43年7月の連合軍シチリア上陸・侵攻の動きを見て、オパチュニストのイタリア国王は反ファシスト派と結託してムソリーニ追い落としを策謀し、退陣に追い込みました。連合国との講和に応じる体制をつくろうと画策します。
首都ローマではファシスト党は解散させられ、バドリオ将軍が臨時政権の首班となりました。
バドリオ首相は9月3日、連合国との無条件降伏協定に署名しました。その結果、イタリア艦隊は連合国に降伏し、連合軍に編合されました。
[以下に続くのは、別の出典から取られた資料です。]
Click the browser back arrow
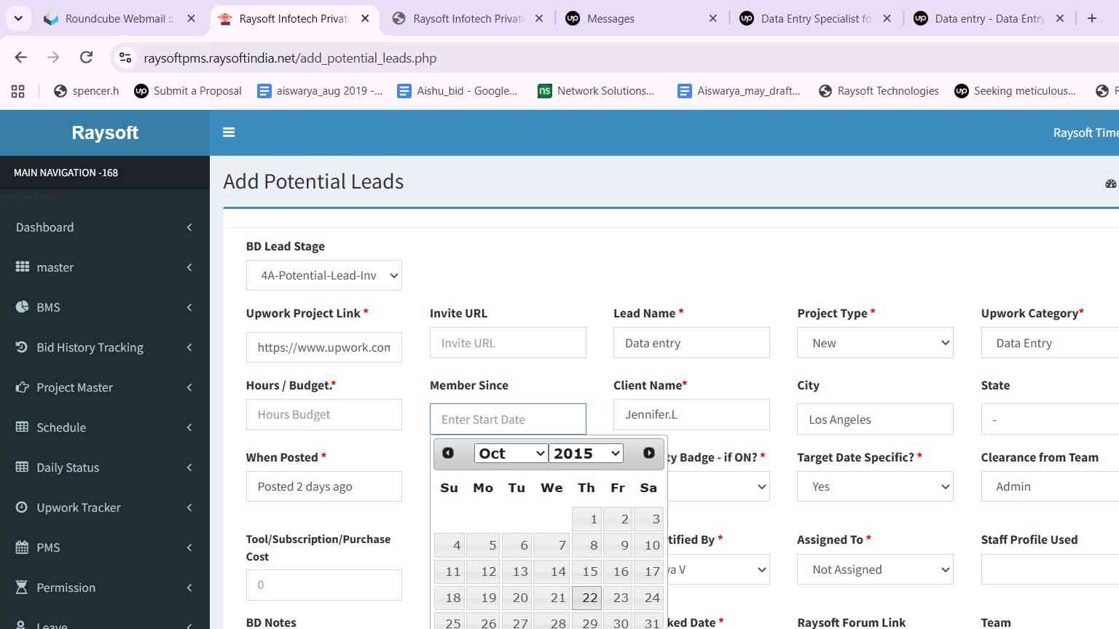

これで、地中海の制海権は、ほぼ完全に連合国側に帰すことになります。フランス艦隊は、ヒトラーによる征服後に、ブリテン海軍によって全面的に破壊されていたので、地中海では枢軸側のまともな艦隊はイタリア海軍だけでした。
けれども、ヒトラーはムソリーニを幽閉された山荘から奪還して北イタリアに連行して、北部に第2次ファシスト政権を組織させます。そして、またたくまにドイツ軍をイタリア全土に展開させ、占領と征服を進め、連合軍への防備を構築しました。
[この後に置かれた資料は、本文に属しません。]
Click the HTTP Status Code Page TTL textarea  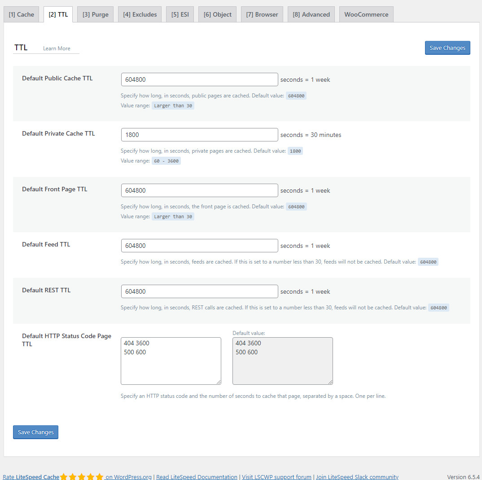point(171,361)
イタリア半島の海岸線の各要衝にはドイツの陣地と砲列が並び、爆撃機や戦闘機が配備され、連合軍の上陸・侵攻を阻止すべく激しい攻撃を加えることになりました。
さて、連合軍はシチリアを出撃拠点としてサレルノ湾に大艦隊を派遣し、サレルノ、ナポリの占領を試みます。苛烈な艦砲射撃と上陸艇の急襲。
それに対するドイツ軍の攻撃はすさまじいものでした。1か月以上にわたって湾の上空を無数の砲弾と爆撃機・戦闘機が行き交いました。
ついに9月7日、連合軍はサレルノ上陸を果たし、陸上に戦線を構築しました。10月5日にはナポリを占領します。次の攻略目標はアンツィオです。
ナポリはヨーロッパ大陸内部への軍事物資陸揚げ基地、輸送基点となるはずでした。ところが、1か月におよぶ戦闘で港湾設備は全面的に破壊され、港内は撃沈され破壊された船舶や兵器の残骸で埋め尽くされていました。
それを、合州国工兵隊がわずか1か月で修復してしまったといいます。世界で最先端の技術と訓練、技能の賜物でした。
翌1944年1月、連合軍は(ローマへの経由拠点としての)アンツィオの海からの侵攻・占領に向けて動き出しました。
しかし、アンツィオでは連合軍は第1次上陸戦術での判断を誤り、海浜陣地の構築に手間取る間にドイツ軍に戦線を建て直しを許してしまったのです。
ドイツ軍は激烈な反撃を仕かけてきました。
およそ5か月におよぶ激戦の結果、連合軍は44年6月ようやくアンツィオを占領することができました。
アンツィオを失ったドイツ軍は急遽全面的に退却し、ローマからも撤退してイタリア北部に防御戦線を再構築します。
その間に、サレルノ湾から上陸した連合軍の部隊と軍事物資は、アドリア海沿いに北部(ナコーナ、ボローニャ)をめざしていました。